Of these $3\cdot \binom 62=45$ have a box with three red balls.

If there's a box with three blue balls, then there must also be one with three red balls (there are not enough blue balls left over to put one in each of the two remaining boxes), so we have already counted all relevant configurations, and the probability we're after is $$ \frac{45}{126} = \frac{5}{14}$$

Answer 3

I get the same answer as Henning Makholm, but by a different approach. I imagine starting with the nine balls in a bag, reaching in to grab three that go into the first box, again to grab another three to go into the second box, and then dumping the final three in the third box.

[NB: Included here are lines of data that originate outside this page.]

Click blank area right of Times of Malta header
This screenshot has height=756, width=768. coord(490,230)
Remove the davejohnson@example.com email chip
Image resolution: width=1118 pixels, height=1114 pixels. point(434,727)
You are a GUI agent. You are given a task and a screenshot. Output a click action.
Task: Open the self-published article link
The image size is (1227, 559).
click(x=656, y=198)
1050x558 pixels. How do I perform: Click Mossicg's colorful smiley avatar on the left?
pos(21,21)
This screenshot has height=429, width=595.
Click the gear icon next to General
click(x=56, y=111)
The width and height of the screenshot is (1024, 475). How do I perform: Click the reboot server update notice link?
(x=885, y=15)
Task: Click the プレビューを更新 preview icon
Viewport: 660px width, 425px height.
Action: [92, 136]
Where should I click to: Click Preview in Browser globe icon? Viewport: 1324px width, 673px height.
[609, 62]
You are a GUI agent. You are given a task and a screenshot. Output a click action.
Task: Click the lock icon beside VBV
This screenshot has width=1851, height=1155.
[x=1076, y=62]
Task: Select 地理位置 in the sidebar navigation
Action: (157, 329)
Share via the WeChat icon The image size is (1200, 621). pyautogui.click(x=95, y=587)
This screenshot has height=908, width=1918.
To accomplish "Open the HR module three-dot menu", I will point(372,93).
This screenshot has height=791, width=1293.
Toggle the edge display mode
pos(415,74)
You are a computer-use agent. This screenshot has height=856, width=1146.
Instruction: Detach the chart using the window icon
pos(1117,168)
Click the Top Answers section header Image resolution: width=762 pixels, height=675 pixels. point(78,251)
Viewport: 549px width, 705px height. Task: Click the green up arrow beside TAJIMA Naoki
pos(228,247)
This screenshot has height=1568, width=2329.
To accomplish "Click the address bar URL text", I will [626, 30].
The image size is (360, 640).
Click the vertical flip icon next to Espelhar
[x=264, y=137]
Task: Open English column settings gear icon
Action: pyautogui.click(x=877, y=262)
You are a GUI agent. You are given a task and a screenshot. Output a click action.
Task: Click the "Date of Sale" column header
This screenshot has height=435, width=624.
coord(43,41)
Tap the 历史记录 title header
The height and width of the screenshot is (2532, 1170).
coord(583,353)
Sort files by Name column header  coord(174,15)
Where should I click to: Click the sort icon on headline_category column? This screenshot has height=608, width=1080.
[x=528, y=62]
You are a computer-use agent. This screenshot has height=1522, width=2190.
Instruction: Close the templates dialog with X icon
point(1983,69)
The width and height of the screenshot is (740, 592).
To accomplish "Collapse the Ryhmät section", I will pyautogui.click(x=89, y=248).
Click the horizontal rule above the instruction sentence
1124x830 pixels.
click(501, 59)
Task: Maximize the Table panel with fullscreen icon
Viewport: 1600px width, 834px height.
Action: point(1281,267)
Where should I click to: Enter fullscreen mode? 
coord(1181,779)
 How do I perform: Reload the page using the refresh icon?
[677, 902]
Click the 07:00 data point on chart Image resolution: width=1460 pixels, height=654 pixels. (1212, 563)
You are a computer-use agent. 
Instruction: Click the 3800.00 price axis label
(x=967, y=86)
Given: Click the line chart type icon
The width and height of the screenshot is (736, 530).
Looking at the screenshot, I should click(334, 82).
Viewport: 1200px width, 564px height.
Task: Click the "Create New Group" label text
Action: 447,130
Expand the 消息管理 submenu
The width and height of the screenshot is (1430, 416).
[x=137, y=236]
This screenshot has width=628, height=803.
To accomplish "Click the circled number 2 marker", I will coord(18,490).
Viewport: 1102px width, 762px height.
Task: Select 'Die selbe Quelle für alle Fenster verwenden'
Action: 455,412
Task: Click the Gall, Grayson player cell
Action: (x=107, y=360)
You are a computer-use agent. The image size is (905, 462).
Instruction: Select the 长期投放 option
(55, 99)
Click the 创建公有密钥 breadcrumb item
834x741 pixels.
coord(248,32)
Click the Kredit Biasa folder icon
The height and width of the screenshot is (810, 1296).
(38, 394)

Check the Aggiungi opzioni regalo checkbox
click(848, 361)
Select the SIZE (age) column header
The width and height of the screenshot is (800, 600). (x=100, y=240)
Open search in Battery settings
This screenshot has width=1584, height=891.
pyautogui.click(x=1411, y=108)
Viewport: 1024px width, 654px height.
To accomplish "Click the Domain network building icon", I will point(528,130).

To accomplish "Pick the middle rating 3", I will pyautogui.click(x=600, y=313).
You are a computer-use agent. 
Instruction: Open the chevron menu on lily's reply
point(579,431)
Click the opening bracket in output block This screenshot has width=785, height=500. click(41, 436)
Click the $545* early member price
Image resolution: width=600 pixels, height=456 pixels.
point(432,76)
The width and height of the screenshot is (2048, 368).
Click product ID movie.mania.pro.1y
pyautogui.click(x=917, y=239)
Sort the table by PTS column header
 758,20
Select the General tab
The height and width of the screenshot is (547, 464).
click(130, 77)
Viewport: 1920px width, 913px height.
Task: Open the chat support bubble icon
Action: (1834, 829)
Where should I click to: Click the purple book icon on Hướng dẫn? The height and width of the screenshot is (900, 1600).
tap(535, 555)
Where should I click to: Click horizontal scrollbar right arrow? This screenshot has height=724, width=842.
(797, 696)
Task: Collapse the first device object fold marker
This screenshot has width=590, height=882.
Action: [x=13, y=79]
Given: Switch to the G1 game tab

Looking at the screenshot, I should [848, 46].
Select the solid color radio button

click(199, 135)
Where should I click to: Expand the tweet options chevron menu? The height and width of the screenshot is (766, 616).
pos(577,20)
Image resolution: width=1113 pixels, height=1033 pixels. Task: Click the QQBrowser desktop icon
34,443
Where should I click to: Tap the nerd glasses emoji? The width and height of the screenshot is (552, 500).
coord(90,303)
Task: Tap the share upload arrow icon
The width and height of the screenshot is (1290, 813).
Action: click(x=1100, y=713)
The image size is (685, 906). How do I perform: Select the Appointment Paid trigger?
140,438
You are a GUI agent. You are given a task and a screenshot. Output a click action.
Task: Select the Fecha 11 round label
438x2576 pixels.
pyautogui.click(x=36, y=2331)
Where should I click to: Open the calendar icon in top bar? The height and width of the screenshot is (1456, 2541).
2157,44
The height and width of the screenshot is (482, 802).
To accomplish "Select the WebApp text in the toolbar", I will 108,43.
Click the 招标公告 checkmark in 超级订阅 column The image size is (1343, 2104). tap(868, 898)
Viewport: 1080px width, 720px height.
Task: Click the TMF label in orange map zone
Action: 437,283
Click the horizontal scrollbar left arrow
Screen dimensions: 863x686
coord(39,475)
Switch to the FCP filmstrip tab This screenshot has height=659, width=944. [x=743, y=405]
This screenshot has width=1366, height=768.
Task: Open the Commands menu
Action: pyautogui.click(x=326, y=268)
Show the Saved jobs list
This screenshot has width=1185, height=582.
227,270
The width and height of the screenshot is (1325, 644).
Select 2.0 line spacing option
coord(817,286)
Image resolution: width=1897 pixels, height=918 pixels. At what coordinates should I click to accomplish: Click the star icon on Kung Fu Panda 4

To analyze this, it's convenient to number the nine balls, with 1-4 for the blue balls and 5-9 for the red ones. If you do, there are

$${9\choose3}{6\choose3}{3\choose3}=84\cdot20\cdot1=1680$$

assignments in total (unlike Henning's $126$).

Next, it's convenient to count the number of assignments that don't have any boxes with a single color -- which is to say, the number of assignments in which one box has two blue balls and the other two have one blue ball each. This is each to do. The answer is

$$3\cdot{4\choose2}\cdot2\cdot5\cdot{4\choose2}=1080$$

That is, pick which of the $3$ boxes gets two blue balls, then choose $2$ of the $4$ blue balls to go in it, then pick which of the remaining $2$ blue balls goes in the first (say leftmost) box that's still empty, putting the other remaining blue ball in the other empty box, then pick one of the $5$ red balls to go in the box with the pair of blue balls, then choose $2$ of the remaining $4$ red balls to go with the first (leftmost) of the remaining boxes, with the other two going into the other.

The desired probability is thus

$$1-{1080\over1680}=1-{9\over14}={5\over14}$$

Answer 4

We can treat the balls of the same color as being distinct (distinguishing them by shade or size or by placing labels on each ball).

Our sample space consist of all selections in which three balls are placed in each box. There are $\binom{9}{3}$ ways to select which three balls are placed in the first box, $\binom{6}{3}$ ways to select which three of the remaining six balls are placed in the second box, and $\binom{3}{3}$ ways to place the remaining three balls in the third box. Hence, there are $$\binom{9}{3}\binom{6}{3}\binom{3}{3}$$ ways to distribute the nine balls in such a way that three balls are placed in each box.

There are two ways to distribute the balls so that at least one box is filled with balls of the same color:

1. Three red balls are placed in one box, three blue balls are placed in a different box, and the remaining three balls are placed in the other box.
2. Three red balls are placed in one box and one red and two blue balls are placed in each of the other two boxes.

Three red balls are placed in one box, three blue balls are placed in a different box, and the remaining three balls are placed in the other box: Choose which of the three boxes will receive three red balls, choose three of the five red balls to go in that box, choose which of the two remaining boxes will receive three blue balls, and choose which three of the four blue balls will go in that box. The remaining balls must be placed in the other box. Hence, there are $$\binom{3}{1}\binom{5}{3}\binom{2}{1}\binom{4}{3}$$ such distributions.

Three red balls are placed in one box and one red and two blue balls are placed in each of the other boxes: Choose which of the three boxes receives three red balls, choose which three of the five red balls go in that box, choose which one of the two remaining red balls and which two of the four blue balls go in the leftmost empty box. The remaining balls must go in the remaining box. Hence, there are $$\binom{3}{1}\binom{5}{3}\binom{2}{1}\binom{4}{2}$$ such distributions.

Hence, the number of favorable cases is $$\binom{3}{1}\binom{5}{3}\binom{2}{1}\binom{4}{3} + \binom{3}{1}\binom{5}{3}\binom{2}{1}\binom{4}{2}$$ Therefore, the probability that there is a box that contains three balls of the same color when five red and four blue balls are distributed to three distinct boxes in such a way that three balls are placed in each box is $$\frac{\dbinom{3}{1}\dbinom{5}{3}\dbinom{2}{1}\dbinom{4}{3} + \dbinom{3}{1}\dbinom{5}{3}\dbinom{2}{1}\dbinom{4}{2}}{\dbinom{9}{3}\dbinom{6}{3}\dbinom{3}{3}} = \frac{600}{1680} = \frac{5}{14}$$ which agrees with the result obtained by both Barry Cipra and Henning Makholm.